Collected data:
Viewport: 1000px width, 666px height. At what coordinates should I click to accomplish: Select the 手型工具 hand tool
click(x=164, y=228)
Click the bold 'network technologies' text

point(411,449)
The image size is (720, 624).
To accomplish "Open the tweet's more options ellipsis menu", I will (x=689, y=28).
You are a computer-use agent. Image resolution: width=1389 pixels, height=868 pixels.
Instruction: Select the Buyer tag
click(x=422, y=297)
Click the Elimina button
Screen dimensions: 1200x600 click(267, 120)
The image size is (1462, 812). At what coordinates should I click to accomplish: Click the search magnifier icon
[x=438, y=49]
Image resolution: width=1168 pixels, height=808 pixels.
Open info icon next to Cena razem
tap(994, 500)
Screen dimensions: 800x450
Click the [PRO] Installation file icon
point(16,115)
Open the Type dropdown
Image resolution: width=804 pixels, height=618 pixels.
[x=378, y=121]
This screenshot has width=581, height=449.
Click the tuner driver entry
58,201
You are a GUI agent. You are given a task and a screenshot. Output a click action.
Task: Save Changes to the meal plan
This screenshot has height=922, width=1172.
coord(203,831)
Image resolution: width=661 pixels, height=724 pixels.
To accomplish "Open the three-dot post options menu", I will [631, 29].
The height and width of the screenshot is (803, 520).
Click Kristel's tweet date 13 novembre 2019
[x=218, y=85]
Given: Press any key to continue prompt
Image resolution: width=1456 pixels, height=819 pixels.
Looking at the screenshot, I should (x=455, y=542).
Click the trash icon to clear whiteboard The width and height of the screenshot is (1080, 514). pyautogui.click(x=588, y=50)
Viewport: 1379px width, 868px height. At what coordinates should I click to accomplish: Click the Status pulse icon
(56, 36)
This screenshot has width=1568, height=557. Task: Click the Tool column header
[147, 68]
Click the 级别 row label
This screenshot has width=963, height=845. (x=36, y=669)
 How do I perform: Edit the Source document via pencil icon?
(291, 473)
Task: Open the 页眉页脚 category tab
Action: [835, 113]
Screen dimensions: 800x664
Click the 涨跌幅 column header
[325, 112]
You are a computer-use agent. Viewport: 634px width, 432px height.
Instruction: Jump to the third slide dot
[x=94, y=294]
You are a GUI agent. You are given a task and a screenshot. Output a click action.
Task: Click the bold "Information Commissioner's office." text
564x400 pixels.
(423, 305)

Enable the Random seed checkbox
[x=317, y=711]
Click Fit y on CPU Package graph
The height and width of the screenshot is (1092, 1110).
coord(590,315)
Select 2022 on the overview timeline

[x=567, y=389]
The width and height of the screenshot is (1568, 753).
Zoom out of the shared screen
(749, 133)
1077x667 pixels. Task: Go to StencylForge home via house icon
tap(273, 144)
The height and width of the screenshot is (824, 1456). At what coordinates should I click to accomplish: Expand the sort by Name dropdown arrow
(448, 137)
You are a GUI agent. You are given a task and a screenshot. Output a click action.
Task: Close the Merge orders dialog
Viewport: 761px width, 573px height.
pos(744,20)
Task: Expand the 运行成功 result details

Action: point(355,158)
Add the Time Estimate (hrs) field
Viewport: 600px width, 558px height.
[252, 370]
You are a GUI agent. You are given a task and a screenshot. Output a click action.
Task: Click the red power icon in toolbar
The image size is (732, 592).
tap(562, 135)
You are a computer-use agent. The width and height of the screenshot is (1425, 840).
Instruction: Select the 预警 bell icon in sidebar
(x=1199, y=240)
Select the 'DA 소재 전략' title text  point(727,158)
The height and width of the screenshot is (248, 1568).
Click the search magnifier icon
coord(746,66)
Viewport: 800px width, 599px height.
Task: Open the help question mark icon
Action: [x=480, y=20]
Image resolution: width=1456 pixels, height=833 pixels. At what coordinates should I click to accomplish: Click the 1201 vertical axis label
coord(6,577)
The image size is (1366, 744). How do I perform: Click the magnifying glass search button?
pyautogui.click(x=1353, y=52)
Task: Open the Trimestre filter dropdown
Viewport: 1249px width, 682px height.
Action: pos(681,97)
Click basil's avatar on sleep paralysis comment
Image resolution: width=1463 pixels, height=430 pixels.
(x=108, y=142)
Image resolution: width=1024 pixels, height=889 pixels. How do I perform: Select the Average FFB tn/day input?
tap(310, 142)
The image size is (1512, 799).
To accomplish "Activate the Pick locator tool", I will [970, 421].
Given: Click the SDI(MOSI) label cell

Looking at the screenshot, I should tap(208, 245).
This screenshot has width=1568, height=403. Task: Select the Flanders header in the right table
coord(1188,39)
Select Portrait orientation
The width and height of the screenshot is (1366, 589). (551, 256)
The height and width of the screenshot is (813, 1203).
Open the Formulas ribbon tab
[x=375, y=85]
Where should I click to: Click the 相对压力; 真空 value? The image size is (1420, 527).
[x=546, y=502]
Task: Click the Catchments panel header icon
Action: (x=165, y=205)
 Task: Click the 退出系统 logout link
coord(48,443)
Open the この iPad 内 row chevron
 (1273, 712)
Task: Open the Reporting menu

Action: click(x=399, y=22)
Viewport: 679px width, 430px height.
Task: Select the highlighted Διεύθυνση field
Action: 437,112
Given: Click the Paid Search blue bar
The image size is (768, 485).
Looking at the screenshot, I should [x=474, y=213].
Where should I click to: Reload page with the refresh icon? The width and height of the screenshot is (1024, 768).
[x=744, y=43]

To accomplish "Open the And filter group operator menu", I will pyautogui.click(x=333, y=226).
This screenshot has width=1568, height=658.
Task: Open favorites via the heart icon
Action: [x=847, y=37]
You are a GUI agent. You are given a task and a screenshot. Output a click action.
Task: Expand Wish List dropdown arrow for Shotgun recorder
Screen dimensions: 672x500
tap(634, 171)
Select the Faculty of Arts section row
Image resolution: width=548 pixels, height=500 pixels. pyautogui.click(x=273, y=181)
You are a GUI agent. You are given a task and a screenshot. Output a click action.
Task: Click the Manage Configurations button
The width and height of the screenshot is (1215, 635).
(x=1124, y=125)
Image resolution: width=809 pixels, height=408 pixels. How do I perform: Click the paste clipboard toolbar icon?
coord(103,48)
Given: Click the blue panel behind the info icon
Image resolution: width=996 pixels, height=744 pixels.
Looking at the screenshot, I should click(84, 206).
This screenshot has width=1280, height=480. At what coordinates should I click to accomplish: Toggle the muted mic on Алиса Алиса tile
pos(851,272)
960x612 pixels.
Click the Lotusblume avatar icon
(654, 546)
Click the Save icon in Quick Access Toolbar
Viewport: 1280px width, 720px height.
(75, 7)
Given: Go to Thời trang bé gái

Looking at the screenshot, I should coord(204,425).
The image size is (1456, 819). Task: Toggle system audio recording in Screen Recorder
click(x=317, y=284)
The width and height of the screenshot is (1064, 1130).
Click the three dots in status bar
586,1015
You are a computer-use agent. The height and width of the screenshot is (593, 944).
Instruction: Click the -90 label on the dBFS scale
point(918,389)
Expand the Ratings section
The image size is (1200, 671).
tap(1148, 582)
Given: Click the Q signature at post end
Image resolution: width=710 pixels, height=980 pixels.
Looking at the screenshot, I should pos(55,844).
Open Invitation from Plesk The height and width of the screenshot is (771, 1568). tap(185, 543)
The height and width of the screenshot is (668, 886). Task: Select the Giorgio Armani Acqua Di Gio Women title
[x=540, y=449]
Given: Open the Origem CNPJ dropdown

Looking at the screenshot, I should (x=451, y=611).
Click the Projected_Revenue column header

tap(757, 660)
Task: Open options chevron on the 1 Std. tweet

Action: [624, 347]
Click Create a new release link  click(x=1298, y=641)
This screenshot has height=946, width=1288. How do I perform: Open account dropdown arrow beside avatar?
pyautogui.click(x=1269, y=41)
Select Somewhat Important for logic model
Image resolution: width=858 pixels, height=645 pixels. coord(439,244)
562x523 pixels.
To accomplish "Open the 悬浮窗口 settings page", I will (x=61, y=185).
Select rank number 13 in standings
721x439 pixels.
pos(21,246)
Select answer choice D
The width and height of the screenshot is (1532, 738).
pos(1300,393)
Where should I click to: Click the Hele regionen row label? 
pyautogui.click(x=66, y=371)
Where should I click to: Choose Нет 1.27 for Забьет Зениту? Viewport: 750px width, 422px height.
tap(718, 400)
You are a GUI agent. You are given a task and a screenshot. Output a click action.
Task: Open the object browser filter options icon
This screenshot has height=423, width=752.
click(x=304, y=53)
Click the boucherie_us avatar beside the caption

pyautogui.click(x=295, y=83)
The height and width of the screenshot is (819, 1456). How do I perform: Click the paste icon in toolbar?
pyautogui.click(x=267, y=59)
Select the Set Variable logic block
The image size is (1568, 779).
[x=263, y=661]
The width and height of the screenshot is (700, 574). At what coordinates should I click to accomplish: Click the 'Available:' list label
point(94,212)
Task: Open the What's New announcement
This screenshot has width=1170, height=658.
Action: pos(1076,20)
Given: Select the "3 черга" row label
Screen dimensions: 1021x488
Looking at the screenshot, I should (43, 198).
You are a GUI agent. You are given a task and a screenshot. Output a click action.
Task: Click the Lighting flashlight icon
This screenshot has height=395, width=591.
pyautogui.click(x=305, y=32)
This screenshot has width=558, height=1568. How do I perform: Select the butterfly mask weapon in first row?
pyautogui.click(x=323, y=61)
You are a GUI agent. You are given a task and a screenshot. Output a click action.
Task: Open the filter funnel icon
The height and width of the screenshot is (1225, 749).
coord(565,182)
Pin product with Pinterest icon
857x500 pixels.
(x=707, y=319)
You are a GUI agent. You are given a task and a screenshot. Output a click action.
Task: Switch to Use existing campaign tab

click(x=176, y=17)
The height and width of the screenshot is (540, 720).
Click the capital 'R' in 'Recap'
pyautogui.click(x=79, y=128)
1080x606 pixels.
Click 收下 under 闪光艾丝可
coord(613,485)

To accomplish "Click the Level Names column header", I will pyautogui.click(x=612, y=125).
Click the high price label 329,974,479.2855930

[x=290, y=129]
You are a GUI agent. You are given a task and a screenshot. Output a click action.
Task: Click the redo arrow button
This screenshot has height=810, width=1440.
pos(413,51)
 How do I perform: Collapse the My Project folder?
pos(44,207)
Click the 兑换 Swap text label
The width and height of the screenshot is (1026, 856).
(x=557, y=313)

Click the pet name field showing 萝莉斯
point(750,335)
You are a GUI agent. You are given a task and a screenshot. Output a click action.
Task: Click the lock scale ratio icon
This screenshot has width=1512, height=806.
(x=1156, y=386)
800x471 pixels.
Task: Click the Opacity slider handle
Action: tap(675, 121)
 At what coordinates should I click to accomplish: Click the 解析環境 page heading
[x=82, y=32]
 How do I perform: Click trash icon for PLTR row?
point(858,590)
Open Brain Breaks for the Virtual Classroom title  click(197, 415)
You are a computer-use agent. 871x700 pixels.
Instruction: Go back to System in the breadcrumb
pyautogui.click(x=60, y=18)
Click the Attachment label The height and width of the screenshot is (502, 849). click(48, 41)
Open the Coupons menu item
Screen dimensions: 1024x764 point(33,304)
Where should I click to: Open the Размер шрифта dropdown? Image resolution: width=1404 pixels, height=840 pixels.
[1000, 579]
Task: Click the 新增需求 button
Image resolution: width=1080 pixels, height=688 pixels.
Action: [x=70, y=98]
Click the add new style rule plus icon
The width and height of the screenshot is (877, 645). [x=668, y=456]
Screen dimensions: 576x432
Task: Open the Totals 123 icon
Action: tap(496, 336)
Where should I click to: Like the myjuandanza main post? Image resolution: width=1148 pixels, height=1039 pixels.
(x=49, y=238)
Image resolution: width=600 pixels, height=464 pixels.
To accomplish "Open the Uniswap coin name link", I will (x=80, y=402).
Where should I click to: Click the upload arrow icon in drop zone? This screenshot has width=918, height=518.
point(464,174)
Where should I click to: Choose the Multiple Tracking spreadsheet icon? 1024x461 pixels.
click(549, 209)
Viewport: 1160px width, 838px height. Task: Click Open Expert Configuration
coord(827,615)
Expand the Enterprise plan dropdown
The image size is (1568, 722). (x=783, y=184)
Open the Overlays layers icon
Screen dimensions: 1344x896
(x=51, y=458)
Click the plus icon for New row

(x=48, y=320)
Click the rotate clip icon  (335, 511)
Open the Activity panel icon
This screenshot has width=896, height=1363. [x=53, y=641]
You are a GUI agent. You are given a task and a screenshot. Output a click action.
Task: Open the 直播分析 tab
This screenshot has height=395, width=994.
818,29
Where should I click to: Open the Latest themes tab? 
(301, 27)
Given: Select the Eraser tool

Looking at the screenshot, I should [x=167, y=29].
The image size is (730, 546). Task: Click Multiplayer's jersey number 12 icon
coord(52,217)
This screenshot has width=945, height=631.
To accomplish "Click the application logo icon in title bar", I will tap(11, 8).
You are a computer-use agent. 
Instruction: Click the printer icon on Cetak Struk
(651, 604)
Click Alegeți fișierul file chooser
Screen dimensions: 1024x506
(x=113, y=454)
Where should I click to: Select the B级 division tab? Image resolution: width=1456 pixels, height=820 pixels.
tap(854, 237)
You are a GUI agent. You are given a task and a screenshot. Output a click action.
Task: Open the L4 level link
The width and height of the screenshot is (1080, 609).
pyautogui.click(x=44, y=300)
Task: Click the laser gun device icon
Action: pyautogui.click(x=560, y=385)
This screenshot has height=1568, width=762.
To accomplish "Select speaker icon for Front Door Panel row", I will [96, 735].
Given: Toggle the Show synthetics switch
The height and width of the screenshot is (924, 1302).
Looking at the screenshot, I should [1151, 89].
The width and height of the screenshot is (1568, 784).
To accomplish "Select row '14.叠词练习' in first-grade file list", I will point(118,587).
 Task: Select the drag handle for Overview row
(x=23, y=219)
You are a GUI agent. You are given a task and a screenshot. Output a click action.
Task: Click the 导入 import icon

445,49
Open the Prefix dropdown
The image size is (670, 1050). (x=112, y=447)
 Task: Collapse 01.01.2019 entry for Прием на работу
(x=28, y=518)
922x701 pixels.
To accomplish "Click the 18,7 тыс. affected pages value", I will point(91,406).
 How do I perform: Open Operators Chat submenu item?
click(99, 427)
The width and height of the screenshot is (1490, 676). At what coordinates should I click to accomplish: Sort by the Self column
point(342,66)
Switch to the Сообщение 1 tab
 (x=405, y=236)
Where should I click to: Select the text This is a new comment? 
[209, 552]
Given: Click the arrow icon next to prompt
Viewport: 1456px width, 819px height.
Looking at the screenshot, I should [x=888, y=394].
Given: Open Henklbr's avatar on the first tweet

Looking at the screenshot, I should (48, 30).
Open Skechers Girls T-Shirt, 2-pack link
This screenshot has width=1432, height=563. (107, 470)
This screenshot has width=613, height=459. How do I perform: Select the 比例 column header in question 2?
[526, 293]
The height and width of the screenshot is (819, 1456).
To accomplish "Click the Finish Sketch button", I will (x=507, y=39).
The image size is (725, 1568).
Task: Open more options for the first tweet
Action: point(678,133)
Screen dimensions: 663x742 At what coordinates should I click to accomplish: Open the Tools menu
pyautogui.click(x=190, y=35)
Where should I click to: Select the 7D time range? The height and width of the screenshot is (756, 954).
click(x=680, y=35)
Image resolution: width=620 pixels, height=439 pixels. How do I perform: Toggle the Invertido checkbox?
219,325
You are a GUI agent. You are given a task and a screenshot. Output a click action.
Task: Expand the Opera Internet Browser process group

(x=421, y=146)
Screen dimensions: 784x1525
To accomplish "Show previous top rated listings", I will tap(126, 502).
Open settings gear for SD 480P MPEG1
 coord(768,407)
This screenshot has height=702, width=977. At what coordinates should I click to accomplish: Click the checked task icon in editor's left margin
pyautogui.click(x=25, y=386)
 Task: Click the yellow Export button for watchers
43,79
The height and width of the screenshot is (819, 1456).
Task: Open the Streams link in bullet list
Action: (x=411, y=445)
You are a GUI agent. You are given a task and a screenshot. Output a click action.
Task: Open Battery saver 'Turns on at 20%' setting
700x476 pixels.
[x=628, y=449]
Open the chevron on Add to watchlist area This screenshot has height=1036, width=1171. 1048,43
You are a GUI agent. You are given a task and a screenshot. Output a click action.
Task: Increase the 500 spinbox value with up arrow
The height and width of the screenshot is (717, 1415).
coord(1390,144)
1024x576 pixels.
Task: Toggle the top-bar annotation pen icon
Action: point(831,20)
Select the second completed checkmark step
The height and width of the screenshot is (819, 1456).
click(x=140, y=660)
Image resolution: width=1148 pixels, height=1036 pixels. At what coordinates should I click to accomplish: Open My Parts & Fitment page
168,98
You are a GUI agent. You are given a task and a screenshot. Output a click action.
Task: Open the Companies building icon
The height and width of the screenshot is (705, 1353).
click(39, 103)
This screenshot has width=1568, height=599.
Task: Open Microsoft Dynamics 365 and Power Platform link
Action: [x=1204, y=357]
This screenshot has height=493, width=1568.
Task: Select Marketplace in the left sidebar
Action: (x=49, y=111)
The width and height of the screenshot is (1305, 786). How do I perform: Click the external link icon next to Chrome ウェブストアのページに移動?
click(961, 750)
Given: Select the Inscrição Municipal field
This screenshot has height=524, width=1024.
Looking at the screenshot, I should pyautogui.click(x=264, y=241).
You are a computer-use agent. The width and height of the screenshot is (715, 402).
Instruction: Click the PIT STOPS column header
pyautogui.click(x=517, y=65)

HOW TO COMPLETE THIS TASK:
The line containing "You are a computer-use agent. Image" marks the end. Please print exactly every line from the top of the data to it, both included, and nothing more.

SOLUTION FOR THIS TASK:
Viewport: 1000px width, 666px height. At what coordinates should I click to accomplish: Select the 手型工具 hand tool
click(x=164, y=228)
Click the bold 'network technologies' text

point(411,449)
The image size is (720, 624).
To accomplish "Open the tweet's more options ellipsis menu", I will (x=689, y=28).
You are a computer-use agent. Image resolution: width=1389 pixels, height=868 pixels.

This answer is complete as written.